Çünki mümkindirler, mahlûkdurlar. Kudret sıfatı, vâcib-ül-vücûd ve mümteni’ [var olamaz] olan şeylere te’alluk etmez. Te’alluk [irâde] etmesi, mümteni’dir, imkânsızdır. Mümkin olmak, ya’nî var ve yok olabilmek, mümkinâtdan olan bütün varlıklar arasında müşterek bir vasfdır. Mümkinâtın [mahlûkâtın] hepsi, kudret sıfatı te’sîr edince, var veyâ yok olmakdadırlar. Allahü teâlânın kâdir olması zâtındandır. Bu husûs, kudretin te’alluk etdiği bütün varlıklar için müsâvîdir.
Allahü teâlânın kudreti, mahlûklardan [varlıklardan] ba’zısına mahsûs olsa idi, bunun bir sebebi olması lâzım olurdu. Bu ise, [hâşâ] Allahü teâlânın kemâlinin başka bir şeye bağlı olmasını îcâb etdirirdi. [Çünki bu hâl, Allahü teâlânın kudretini, ba’zı varlıklara sarf etmeğe mecbûr kılan bir sebeb olmasını îcâb etdirirdi.] Bu ise, noksanlıkdır. Noksanlık ise, ilahda bulunamaz.
Hıristiyanlara göre, Allahü teâlâ, [hâşâ] her şeye kâdir değilmiş. Çünki, Tevrâtda yazıldığına göre, Allahü teâlâ, (Benî İsrâîl ile Kenân diyârına berâber gideceğim. Boruyu kuvvet ile çalsınlar ki, ben de işitebileyim) demişdir. Müslimânların i’tikâdına göre, Allahü teâlâ her şeyi işitici ve görücüdür. Fekat Allahü teâlâ göz ve kulak [ses ve ışık] gibi vâsıtalardan münezzehdir. [Görmesi ve işitmesi vâsıtasızdır.]

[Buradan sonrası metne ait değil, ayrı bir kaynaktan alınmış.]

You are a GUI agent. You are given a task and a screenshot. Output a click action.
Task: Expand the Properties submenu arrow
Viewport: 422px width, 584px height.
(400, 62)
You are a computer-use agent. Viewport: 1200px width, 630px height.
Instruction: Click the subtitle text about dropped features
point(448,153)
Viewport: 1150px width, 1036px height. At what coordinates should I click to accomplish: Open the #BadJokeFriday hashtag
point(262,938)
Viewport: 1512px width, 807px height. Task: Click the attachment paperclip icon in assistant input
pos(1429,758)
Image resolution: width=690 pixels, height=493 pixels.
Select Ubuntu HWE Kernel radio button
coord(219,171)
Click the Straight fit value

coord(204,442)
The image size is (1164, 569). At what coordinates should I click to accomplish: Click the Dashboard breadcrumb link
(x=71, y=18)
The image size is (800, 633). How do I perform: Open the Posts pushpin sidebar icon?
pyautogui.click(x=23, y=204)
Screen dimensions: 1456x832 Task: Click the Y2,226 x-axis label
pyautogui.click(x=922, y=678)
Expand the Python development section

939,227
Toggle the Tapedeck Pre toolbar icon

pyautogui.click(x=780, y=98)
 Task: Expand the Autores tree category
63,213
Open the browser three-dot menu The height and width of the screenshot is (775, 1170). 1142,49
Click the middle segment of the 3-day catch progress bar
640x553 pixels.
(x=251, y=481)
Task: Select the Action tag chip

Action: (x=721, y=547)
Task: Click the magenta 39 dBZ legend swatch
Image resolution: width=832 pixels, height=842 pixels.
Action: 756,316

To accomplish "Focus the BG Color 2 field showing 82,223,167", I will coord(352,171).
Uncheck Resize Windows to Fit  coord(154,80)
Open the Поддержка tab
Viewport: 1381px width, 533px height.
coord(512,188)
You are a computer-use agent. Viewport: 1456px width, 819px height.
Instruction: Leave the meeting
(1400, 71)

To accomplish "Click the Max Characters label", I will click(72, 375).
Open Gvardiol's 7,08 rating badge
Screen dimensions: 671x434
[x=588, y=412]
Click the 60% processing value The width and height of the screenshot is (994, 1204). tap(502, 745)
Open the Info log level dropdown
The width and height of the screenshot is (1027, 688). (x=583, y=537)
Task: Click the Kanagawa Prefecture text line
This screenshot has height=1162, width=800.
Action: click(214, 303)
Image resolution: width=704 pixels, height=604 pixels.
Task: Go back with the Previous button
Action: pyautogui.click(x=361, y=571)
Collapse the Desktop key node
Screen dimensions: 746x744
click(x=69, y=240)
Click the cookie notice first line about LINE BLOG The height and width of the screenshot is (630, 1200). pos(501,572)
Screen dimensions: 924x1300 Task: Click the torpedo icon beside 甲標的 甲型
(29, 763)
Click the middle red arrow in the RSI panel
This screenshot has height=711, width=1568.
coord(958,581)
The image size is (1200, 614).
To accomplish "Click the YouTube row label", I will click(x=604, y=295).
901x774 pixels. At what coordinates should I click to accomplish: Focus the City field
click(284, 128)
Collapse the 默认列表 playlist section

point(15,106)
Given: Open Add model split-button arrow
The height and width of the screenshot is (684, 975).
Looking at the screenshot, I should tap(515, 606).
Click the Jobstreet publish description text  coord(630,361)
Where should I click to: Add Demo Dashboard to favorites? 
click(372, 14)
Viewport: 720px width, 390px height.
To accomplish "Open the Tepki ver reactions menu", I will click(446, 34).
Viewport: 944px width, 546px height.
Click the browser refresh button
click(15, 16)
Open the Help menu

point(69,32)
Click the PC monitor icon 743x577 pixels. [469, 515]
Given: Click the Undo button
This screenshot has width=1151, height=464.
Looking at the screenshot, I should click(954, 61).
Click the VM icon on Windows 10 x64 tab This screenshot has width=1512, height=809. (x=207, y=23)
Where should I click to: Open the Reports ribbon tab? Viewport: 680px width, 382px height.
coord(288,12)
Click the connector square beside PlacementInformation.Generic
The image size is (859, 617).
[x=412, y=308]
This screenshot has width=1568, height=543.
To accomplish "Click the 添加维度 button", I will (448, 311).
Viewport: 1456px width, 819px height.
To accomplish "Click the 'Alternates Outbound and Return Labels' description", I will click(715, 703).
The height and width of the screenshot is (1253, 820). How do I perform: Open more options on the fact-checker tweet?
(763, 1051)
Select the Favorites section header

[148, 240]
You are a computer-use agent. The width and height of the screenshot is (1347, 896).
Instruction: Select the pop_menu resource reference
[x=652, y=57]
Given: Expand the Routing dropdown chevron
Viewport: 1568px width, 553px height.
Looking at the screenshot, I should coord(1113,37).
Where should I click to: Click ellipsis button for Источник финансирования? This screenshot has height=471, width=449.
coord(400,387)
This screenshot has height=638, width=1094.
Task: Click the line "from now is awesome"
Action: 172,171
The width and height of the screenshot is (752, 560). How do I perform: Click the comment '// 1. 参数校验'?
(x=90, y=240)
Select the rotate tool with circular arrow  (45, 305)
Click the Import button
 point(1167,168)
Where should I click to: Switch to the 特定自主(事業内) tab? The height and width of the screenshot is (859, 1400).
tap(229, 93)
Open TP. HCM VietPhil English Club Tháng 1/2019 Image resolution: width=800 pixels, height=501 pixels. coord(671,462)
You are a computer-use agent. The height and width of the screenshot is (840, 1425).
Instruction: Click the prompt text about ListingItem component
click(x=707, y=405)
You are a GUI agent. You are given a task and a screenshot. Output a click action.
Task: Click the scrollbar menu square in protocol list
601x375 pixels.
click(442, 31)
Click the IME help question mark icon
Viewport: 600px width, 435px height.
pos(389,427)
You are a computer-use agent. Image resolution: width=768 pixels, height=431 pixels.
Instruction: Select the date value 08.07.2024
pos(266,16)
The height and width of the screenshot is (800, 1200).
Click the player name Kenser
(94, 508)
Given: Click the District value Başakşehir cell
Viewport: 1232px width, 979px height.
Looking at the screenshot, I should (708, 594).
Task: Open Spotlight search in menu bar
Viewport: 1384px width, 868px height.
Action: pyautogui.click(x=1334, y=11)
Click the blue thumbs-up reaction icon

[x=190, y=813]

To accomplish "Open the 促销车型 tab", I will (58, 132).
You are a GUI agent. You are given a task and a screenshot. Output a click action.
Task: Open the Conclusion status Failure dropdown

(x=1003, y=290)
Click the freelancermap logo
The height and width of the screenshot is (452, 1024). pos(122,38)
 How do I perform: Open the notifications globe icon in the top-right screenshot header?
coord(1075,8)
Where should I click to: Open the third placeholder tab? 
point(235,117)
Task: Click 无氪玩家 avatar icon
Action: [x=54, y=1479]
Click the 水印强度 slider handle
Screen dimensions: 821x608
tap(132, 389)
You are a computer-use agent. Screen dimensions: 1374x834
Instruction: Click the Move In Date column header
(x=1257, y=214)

Hıristiyanların i’tikâdına [inancına] göre, Allahü teâlâ, Îsâ aleyhisselâma hulûl etmişdir. Onların Îsâ aleyhisselâm için, Allahdan Allah, Nûrdan Nûr dediklerini, dahâ önce bildirmişdik.
Müslimânların i’tikâdına [inancına] göre, Allahü teâlâ, başka bir şeye hulûl etmekden münezzehdir. Çünki, bir şeyin başka bir şeye hulûlü iki yolla olur. Birincisi, bir şeyin mekânına hulûl olur, ya’nî girilir. İkincisi ise, sıfatına, mevsûfa hulûldür. Allahü teâlâ, herhangi bir mekâna hulûl etmekden münezzehdir. Bunun delîli, Allahü teâlânın mekândan ve bir şeye cüz, ya’nî bir şeyin parçası olmakdan münezzeh olmasıdır. Çünki, mekân ile bir şeye cüz olmak, cismlerin ve cisme âid şeylerin husûsiyyetlerindendir. Hâlbuki, Allahü teâlânın cism olmadığı, cisme âid husûsiyyetlerin onda olmadığı, delîllerle isbât edilmişdir. Böyle olduğu, bütün âlimler tarafından ittifak ile bildirilmişdir. Sıfatın mevsûfa hulûlü yolu ile, Allahü teâlânın bir şeye hulûl etmesinin muhal olmasına gelince, bu ve başka yollarla olan hulûl şeklleri, Allahü teâlânın (vâcib-ül-vücûd) olmasına muhâlifdir [aykırıdır]. Çünki, bir şeye hulûl eden, elbette o şeye muhtâc olur. Gerek cismin mekâna hulûlü, gerekse a’râzın [sıfatın] cevhere [maddeye] hulûlü veyâ sûretin [şeklin] maddeye yâhud sıfatın mevsûfa hulûlü, hükemâya [felsefecilere] göre hulûl etmek değil, sâdece bir vasıfdan ibâretdir.